------ ENTRIES PROVIDED ------
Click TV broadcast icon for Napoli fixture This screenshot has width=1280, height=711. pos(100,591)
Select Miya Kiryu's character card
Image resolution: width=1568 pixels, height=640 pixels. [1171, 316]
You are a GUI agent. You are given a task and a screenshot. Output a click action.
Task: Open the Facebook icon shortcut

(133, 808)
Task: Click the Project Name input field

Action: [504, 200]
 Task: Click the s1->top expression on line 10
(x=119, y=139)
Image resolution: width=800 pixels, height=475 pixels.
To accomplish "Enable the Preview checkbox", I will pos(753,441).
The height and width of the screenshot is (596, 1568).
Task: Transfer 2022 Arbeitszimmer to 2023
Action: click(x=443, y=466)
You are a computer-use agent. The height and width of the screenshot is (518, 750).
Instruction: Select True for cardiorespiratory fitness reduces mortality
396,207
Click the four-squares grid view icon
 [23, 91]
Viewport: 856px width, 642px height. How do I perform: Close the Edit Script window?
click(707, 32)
------
ABOUT THIS EXERCISE - Your reply should be nothing but the lines from the one containing "Select Miya Kiryu's character card" through the last line above, copied exactly; please include both ends.

SOLVED EXERCISE -
Select Miya Kiryu's character card
Image resolution: width=1568 pixels, height=640 pixels. [1171, 316]
You are a GUI agent. You are given a task and a screenshot. Output a click action.
Task: Open the Facebook icon shortcut

(133, 808)
Task: Click the Project Name input field

Action: [504, 200]
 Task: Click the s1->top expression on line 10
(x=119, y=139)
Image resolution: width=800 pixels, height=475 pixels.
To accomplish "Enable the Preview checkbox", I will pos(753,441).
The height and width of the screenshot is (596, 1568).
Task: Transfer 2022 Arbeitszimmer to 2023
Action: click(x=443, y=466)
You are a computer-use agent. The height and width of the screenshot is (518, 750).
Instruction: Select True for cardiorespiratory fitness reduces mortality
396,207
Click the four-squares grid view icon
 [23, 91]
Viewport: 856px width, 642px height. How do I perform: Close the Edit Script window?
click(707, 32)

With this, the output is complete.